TEXTE DE L'EXERCICE:

La première chose que me dira cette mère, Sophie S. (*), lors de notre entretien, c’est que compte tenu de ce que ses fils ont eu à subir, elle vit très mal le fait que « certains forums et sites amis » jettent l’opprobre sur eux, les traitant comme des brebis égarées qui salissent les écoles catholiques et font le jeu des journaux de gauche : « Nous voulons nous défendre de l’image que les défenseurs de l’abbé Spinoza donnent de nous. Notre action est celle de parents qui prenons nos responsabilités, qui avons voulu protéger nos enfants et les sauver mais aussi protéger les autres. Nous ne pouvions pas nous taire. Nous souhaitons avant tout protéger l’école hors contrat en général des retombées qui pourraient sortir de cette affaire, protéger aux yeux de nos enfants l’image du prêtre et de l’Eglise. » Sophie S. a été entendue par les gendarmes avec ses fils le jeudi 15 juin à la brigade de recherches de Vierzon :
« Au cours des auditions de mes fils j’ai appris beaucoup de choses. Violences physiques très précises. Et bien plus violentes que ce que l’on peut imaginer. Violences verbales régulières récurrentes sur certains enfants. Habitudes de situations physiques très limites, caresses, élèves mis sur les genoux et câlins. Pour mon fils aîné, il a fallu l’auditionner deux fois pour qu’il ose parler. Il a subi une emprise psychologique terrible, il est aujourd’hui en dépression. Le psychologue vers qui mon fils de 13 ans a été orienté par le procureur et qui est un spécialiste de ce genre de cas, a diagnostiqué qu’il avait subi un harcèlement moral, des violences psychologiques alternant tentatives de séduction et tentatives de le briser moralement. »

DONNÉES FOURNIES:
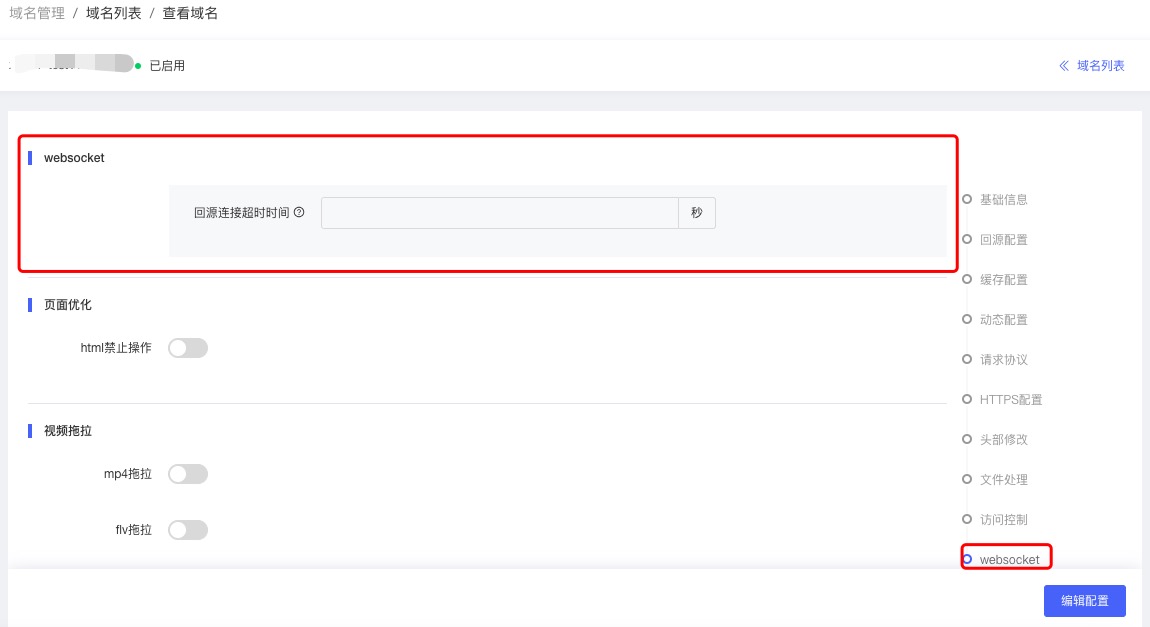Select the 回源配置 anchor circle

---

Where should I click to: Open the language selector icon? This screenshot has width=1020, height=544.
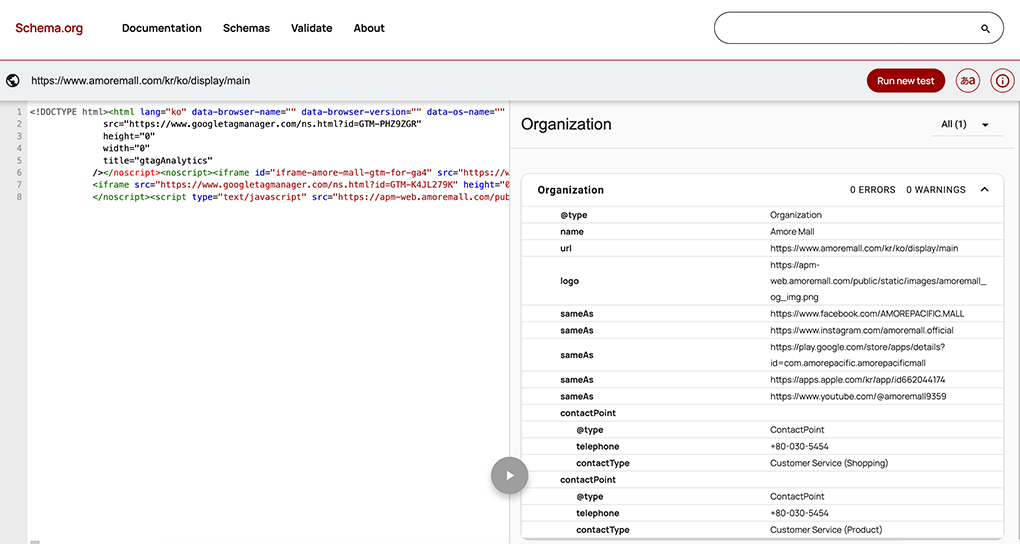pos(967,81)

...

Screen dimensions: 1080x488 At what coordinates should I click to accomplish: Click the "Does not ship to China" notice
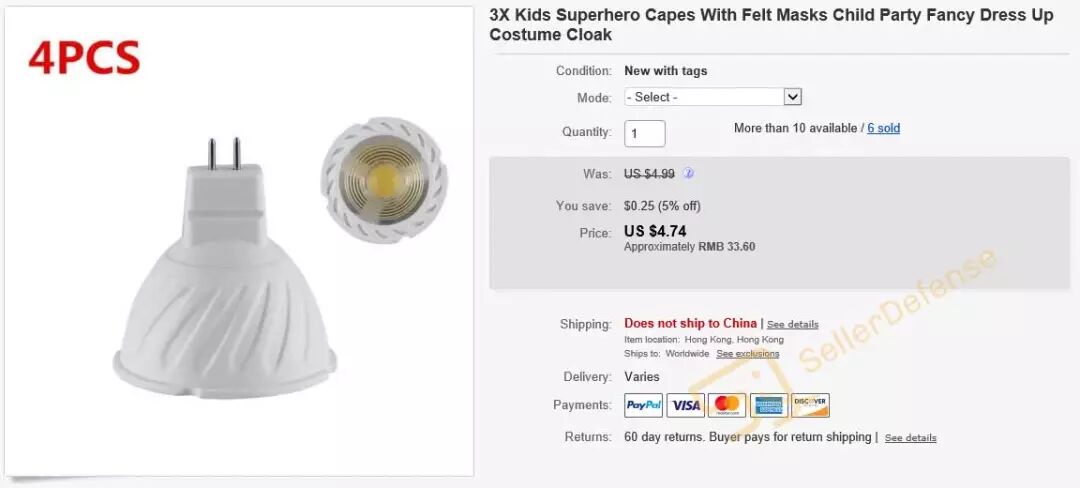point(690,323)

CONSIGNE:
Répondez aux questions suivantes d'après le texte de l'exercice :
1. Quel jour et dans quelle brigade Sophie S. a-t-elle été entendue par les gendarmes avec ses fils ?
2. Combien d'auditions a-t-il fallu pour que le fils aîné ose parler ?
3. Par qui le fils de 13 ans a-t-il été orienté vers le psychologue ?

RÉPONSE ATTENDUE:
1. Le jeudi 15 juin, à la brigade de recherches de Vierzon.
2. Deux.
3. Par le procureur.